→ **Exercise directions**: Print all the records exactly, please.

→ **Dataset records**:
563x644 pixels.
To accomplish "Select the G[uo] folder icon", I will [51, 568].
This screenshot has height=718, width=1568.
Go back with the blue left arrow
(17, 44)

→ **Exercise solution**:
563x644 pixels.
To accomplish "Select the G[uo] folder icon", I will [51, 568].
This screenshot has height=718, width=1568.
Go back with the blue left arrow
(17, 44)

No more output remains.